Rain made a hissing sound through her teeth and Dec noticed her skin had gone bright red wherever it came into contact with the solution. "There was a work relation," she said. "I was interpreting on a delivery to Overlands Trading."

"So, through a mutual colleague or something?" Teegan said.

"Yes, colleague." Rain chewed the word as though attempting to work out the lumps. Then, she winced again as her aggravated skin began to ooze blood.

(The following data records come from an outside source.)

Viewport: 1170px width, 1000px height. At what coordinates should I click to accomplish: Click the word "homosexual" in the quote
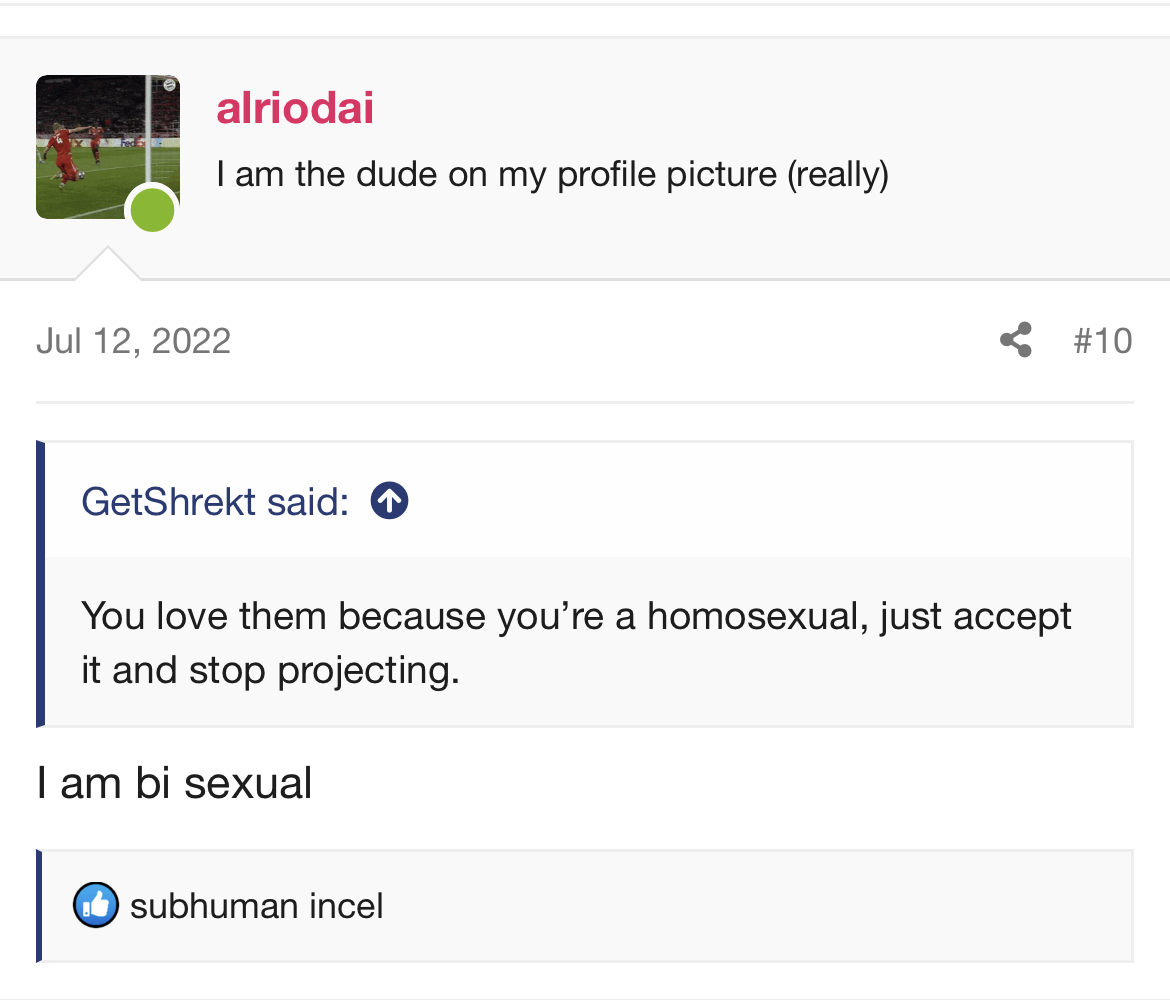754,616
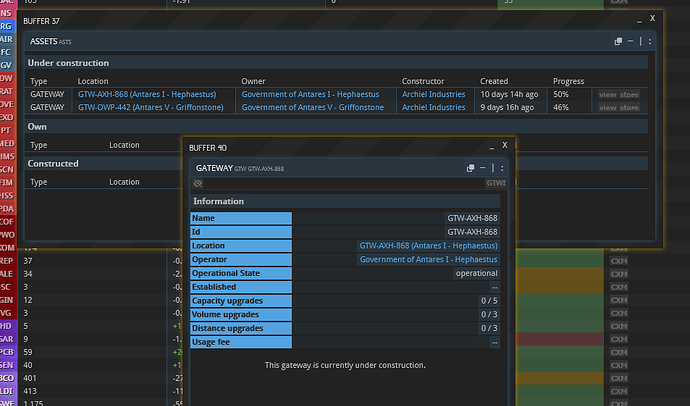Click the GATEWAY panel vertical split icon
The height and width of the screenshot is (406, 690).
click(493, 168)
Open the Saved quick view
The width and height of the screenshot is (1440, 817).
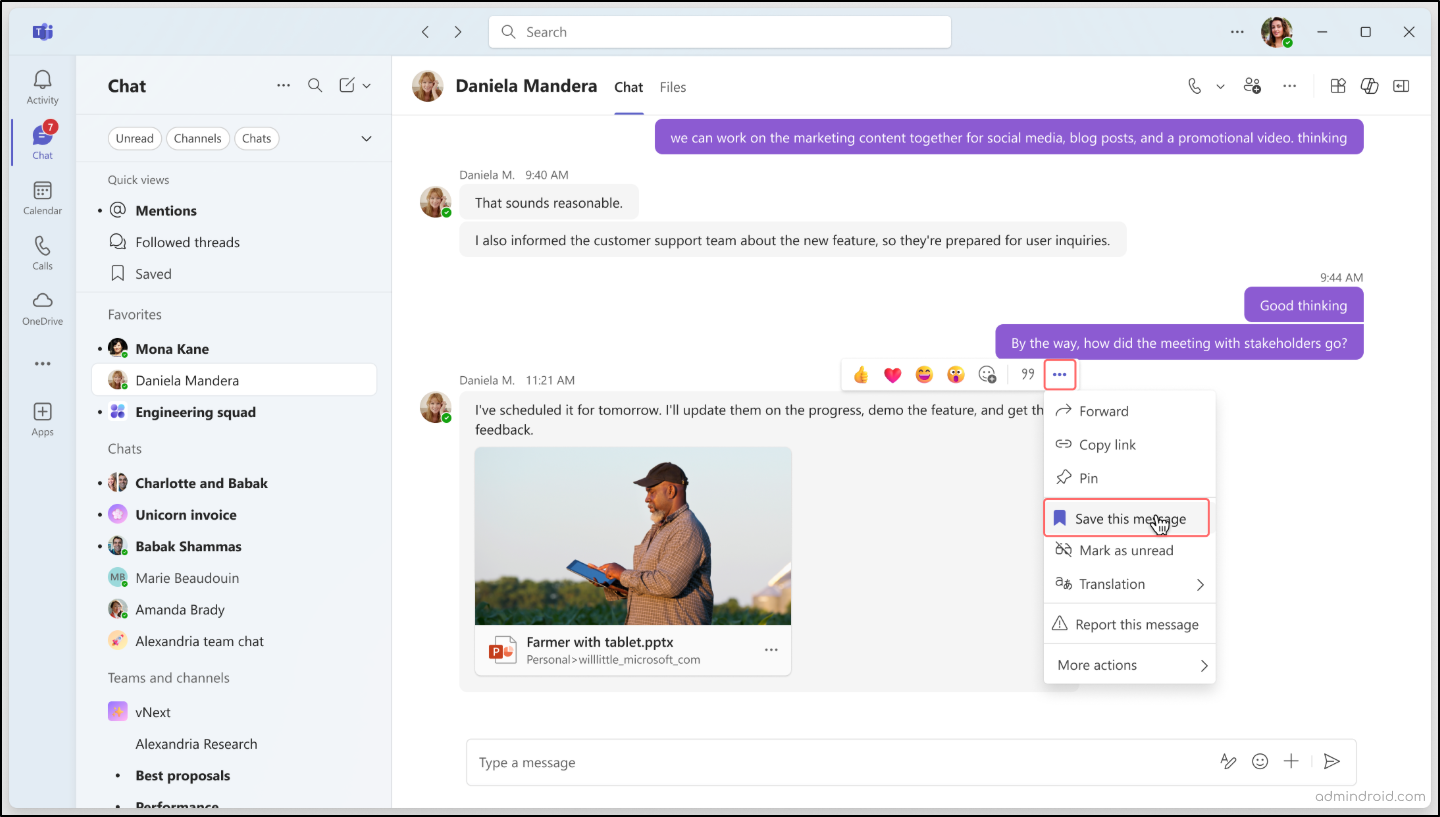pyautogui.click(x=152, y=273)

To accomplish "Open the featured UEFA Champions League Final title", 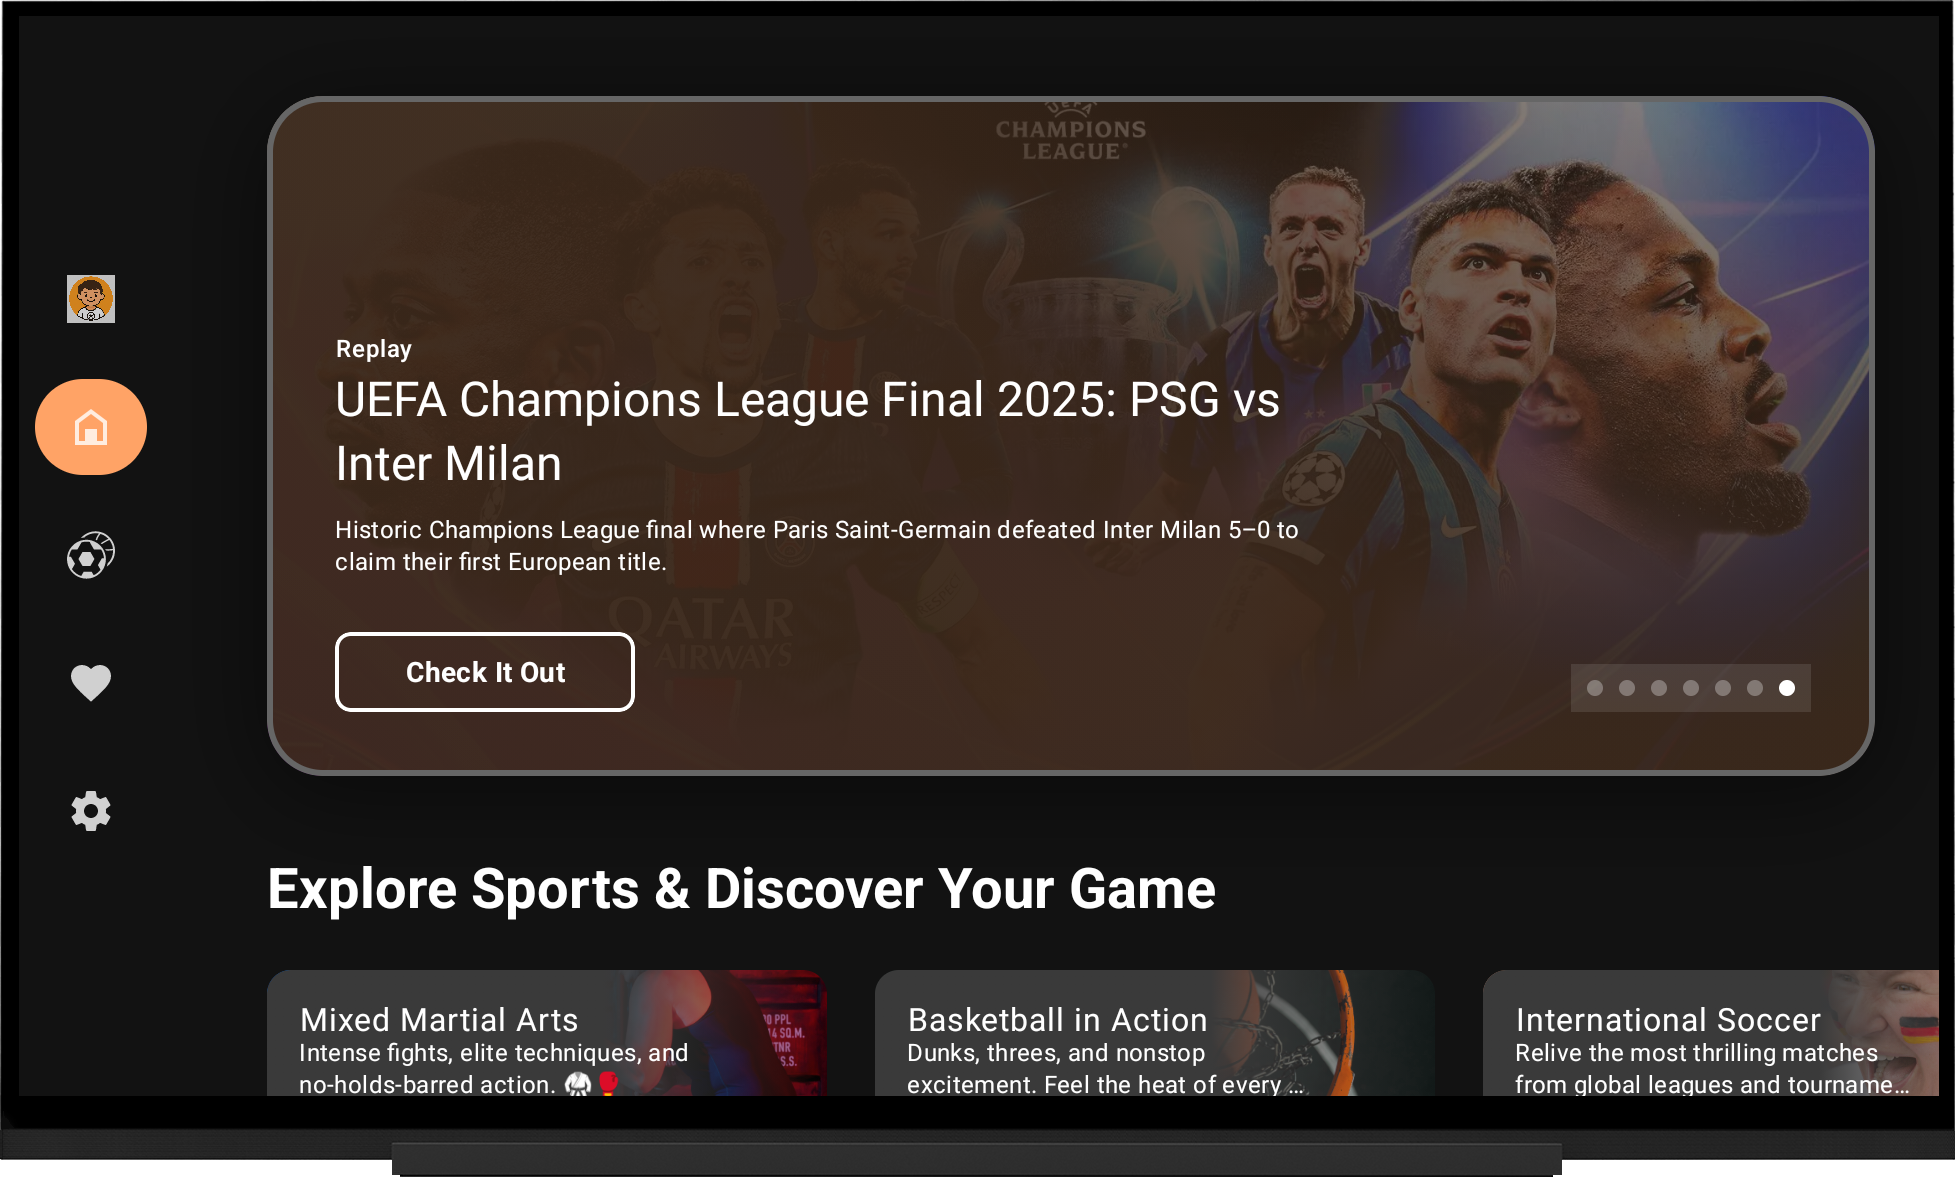I will (807, 431).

"I thought you said it was pure chance," Teegan said, seemingly oblivious to the blood. "Like you passed each other on the street."

Rain took a moment to answer. "It was by chance through the colleague."

Dec watched with intrigue. He wouldn't have called his father a 'colleague.' So this is what the Northerner looked and sounded like when she lied? As far as he could tell, it was no different to when she was explaining the origins of her people's folk songs, or when she was telling him to jump off a train.

"How do you know Declan?" Rain asked Teegan, though Dec was certain she knew the answer.

"By chance," Teegan said, gasping when she finally noticed Rain's arm. "Gosh! Sorry! I thought it wouldn't affect you. But this is ridiculous." She dabbed at the blood with the sleeve of her lab coat.

"Maybe this batch is stronger than the last," Rain said.

"Maybe," Teegan replied, reaching into her pocket and pulling out a small torch, which she shone into Rain's eyes. "How are your eyes?"

"Dry," Rain said, squinting against the torchlight. "And the brightness feels like thousands of paper cuts in my irises."

Teegan elicited a low growl of frustration and withdrew another apparatus from her pocket that looked like a spacer attached to an asthma puffer. She held it out. "Breathe through this."

Rain breathed through the mouthpiece and held her breath.

"Dry?" Teegan said after few seconds.

Rain coughed. "Like thousands of bees stinging me in the throat."

Teegan placed the apparatus on the ground with shaking hands. "I can't. This is too dangerous. This batch is definitely stronger than whatever they released in the storm."